Recent media reports have discussed dose and subgroups in the Oxford and AstraZeneca phase 3 vaccine trial.
Prof David Dunn, Senior Trial Statistician for vaccine trials, and Prof Sheena McCormack, Clinical Project Lead for vaccine trials, MRC Clinical Trials Unit at UCL, both said:
“The key result reported by Oxford University on the ChAdOx vaccine administered on two occasions is the overall 70% reduction in the rate of COVID-19. This level of vaccine efficacy comfortably exceeds the target threshold set by international agencies at the outset of the pandemic. We need to see the full set of data before judging whether the 70% reduction is consistent across different subgroups, including participants who first received a low dose of the vaccine. The effectiveness of a vaccine in controlling this epidemic will depend just as much on distribution and uptake as it does on efficacy. There are practical advantages that allow this vaccine to be distributed quickly once licensed – it is cheaper, only requires fridge storage, and several countries are already building manufacturing capacity.”
Dr Charlie Weller, Head of Vaccines at Wellcome, said:
“It is important to take a step back and remember that these are interim results, so there are still many unanswered questions. Before drawing full conclusions, we must wait for the trial to finish and for the complete data to be independently and rigorously assessed.
“Safety is the most important consideration for any vaccine trial, which is why independent regulatory bodies like the MHRA and FDA will fully review the data and ensure vaccines are safe and effective before being rolled out to the wider population. It is very encouraging to see that the University of Oxford/AstraZeneca reported no serious safety events related to the vaccine.
“Months ago, we would have been delighted to see any of the first Covid-19 vaccines reported 70% efficacy. This would be hugely impactful for public health and highly effective in protecting against serious illness from Covid-19. We must not lose sight of this.
“To protect the world from Covid-19 we need more than a vaccine: we need vaccination. Crucially, the University of Oxford/AstraZeneca vaccine can be easily administered in existing healthcare systems around the world, stored at fridge temperature and can use existing delivery mechanisms, which gives it a distinct advantage for swift and successful global rollout.
“It is remarkable that in just 11 months we have multiple vaccines with such impressive interim results. Producing the billions of doses needed to protect the world is our biggest challenge, so we will need a range of vaccines that work across different populations, age groups and settings. We are racing the virus, and not each other.”
Dr Penny Ward, Visiting Professor in Pharmaceutical Medicine at King’s College London and Chair of the Education and Standards Committee of the Faculty of Pharmaceutical Medicine, said:
“As luck would have it Professor Pangelos presented at the Faculty of Pharmaceutical Medicine Annual Symposium today, so we were able to gain more insight into the trial and the dose question. Dosing errors do occasionally occur with biological medicines and it is then better that the dose administered is lower rather than higher than intended.

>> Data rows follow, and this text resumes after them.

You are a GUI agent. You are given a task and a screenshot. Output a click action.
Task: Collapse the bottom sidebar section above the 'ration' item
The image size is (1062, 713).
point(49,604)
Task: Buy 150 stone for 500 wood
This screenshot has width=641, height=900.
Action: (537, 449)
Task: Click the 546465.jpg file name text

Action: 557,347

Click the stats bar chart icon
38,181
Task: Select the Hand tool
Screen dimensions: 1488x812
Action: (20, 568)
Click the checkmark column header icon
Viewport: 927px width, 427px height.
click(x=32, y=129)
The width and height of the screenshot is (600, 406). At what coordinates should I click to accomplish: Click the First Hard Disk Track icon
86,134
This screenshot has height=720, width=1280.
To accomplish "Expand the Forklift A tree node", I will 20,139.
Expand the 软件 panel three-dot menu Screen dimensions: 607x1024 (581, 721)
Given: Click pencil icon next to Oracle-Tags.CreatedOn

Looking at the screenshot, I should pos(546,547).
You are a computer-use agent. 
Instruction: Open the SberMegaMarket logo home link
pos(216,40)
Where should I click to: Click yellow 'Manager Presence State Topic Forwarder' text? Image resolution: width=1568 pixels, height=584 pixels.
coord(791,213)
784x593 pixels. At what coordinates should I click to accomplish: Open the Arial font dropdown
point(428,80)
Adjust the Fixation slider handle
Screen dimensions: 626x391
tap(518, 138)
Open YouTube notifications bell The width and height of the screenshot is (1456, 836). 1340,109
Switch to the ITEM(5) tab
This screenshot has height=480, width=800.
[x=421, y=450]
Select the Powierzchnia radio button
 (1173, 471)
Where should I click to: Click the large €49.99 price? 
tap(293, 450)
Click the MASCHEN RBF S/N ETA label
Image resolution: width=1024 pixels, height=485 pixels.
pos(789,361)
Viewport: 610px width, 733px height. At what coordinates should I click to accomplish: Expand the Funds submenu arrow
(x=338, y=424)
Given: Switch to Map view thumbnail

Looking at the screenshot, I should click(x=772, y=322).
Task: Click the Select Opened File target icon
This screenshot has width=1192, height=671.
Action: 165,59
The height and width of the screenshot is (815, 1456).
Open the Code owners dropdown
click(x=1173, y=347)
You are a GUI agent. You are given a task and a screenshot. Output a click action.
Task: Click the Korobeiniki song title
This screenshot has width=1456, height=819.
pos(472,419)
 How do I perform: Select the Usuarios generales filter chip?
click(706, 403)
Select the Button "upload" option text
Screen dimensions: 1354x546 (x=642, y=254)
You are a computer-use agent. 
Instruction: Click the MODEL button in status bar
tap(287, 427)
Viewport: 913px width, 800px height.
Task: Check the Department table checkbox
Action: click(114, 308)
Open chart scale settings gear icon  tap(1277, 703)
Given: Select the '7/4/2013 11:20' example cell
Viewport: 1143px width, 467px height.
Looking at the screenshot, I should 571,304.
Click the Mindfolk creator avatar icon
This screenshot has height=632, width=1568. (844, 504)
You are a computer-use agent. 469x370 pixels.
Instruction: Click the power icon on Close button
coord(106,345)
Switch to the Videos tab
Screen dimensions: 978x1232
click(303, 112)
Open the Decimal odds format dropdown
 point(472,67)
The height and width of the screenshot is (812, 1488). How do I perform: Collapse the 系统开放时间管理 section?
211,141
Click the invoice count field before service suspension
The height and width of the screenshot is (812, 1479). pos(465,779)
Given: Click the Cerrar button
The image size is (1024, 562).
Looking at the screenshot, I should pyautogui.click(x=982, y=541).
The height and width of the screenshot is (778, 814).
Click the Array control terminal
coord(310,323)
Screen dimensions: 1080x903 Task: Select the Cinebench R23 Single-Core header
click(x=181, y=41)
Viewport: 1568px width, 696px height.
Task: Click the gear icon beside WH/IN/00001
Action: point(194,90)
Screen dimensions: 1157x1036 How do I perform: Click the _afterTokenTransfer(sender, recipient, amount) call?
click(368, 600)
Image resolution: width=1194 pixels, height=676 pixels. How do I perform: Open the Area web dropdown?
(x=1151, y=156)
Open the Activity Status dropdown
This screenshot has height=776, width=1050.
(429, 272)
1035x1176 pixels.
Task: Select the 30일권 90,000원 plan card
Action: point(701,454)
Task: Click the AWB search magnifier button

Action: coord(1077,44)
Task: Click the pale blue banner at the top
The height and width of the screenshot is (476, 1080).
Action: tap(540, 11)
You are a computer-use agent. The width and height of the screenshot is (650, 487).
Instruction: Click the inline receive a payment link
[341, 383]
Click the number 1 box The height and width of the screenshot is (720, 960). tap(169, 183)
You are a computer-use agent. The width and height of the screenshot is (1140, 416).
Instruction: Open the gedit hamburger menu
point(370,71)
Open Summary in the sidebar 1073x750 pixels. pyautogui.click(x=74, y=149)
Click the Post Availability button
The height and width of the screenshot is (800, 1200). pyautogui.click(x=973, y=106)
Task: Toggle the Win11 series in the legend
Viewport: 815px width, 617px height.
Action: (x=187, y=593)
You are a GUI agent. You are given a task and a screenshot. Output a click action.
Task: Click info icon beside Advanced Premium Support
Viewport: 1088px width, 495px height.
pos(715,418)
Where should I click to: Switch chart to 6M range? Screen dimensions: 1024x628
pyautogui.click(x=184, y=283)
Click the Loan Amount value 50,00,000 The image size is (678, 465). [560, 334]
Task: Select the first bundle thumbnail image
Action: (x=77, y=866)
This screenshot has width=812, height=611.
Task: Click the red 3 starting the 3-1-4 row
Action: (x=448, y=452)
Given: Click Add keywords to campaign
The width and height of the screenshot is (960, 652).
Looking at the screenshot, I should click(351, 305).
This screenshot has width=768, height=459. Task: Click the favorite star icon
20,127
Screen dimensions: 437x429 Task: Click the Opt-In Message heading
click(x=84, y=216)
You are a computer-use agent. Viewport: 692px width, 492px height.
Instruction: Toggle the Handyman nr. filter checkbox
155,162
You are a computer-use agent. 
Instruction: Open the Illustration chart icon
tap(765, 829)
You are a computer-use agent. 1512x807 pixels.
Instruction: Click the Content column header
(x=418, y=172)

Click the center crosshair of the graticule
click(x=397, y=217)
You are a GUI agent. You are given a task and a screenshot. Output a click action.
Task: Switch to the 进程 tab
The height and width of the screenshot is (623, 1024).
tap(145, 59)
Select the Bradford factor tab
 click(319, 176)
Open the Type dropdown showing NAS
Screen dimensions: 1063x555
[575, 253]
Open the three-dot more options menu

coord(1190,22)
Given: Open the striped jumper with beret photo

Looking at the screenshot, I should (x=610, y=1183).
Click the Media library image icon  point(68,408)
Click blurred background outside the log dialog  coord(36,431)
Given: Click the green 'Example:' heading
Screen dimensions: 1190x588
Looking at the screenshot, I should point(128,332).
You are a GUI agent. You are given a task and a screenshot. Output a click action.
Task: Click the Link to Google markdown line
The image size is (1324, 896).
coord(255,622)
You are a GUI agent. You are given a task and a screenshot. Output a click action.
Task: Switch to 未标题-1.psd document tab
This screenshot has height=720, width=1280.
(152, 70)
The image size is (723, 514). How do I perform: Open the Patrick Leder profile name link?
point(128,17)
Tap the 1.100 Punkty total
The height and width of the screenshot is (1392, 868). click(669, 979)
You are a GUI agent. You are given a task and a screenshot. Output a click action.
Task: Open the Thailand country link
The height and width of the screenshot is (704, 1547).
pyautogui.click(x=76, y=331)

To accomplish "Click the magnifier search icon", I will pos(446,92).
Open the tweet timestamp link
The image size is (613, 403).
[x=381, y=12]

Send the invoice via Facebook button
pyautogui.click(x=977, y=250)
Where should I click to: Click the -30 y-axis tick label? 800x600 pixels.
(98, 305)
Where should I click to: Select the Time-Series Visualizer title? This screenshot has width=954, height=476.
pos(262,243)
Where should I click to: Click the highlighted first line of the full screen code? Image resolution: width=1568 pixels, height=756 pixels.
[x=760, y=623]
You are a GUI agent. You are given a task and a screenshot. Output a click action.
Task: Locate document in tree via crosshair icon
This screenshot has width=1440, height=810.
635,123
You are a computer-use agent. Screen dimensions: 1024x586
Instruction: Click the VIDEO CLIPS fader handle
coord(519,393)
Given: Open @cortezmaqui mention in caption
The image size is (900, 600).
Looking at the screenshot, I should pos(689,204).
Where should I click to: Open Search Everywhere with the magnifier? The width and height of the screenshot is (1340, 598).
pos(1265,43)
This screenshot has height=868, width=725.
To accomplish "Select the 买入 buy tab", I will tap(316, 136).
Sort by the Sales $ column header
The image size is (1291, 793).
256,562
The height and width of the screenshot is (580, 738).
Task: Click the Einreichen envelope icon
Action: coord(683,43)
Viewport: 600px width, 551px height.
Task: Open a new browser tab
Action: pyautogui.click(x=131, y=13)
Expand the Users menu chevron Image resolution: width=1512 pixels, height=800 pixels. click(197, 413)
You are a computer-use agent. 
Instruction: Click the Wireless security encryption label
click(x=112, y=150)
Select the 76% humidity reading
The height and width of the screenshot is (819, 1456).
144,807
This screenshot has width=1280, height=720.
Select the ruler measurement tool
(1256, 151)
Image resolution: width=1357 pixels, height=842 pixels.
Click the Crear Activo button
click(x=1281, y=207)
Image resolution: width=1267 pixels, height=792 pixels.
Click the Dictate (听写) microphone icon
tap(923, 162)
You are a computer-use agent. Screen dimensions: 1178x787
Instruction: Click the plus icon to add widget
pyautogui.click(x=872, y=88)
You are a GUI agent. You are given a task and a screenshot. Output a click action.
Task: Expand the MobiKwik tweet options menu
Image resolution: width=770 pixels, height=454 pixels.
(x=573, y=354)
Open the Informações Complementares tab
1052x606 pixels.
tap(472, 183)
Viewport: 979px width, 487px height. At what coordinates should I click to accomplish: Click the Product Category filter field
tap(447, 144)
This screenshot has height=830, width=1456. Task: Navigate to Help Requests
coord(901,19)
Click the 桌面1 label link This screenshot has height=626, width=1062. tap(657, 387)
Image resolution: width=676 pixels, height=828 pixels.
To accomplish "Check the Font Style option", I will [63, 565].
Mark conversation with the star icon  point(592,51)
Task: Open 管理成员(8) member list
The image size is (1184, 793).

In this trial the error was spotted early on, disclosed to the regulators and the pathway forward prospectively agreed.
“Many phase III trials with novel medicines would explore multiple dose regimens, particularly when the link between a surrogate marker for disease response (in this case neutralising antibodies to SARS CoV2 virus) and the disease pathology is uncertain. Low doses in the recently reported PII trial were highly immunogenic in both younger and older people and similar to those induced by higher doses when measured 28 days after the second dose so it is surprising that both a lower and a higher dose regimen was not initially included in the phase III trial. When PIII studies use multiple different dose regimens is usual to combine doses to explore overall efficacy as well as to then review efficacy in the dose subgroups vs placebo, and then against each of the other dose regimens.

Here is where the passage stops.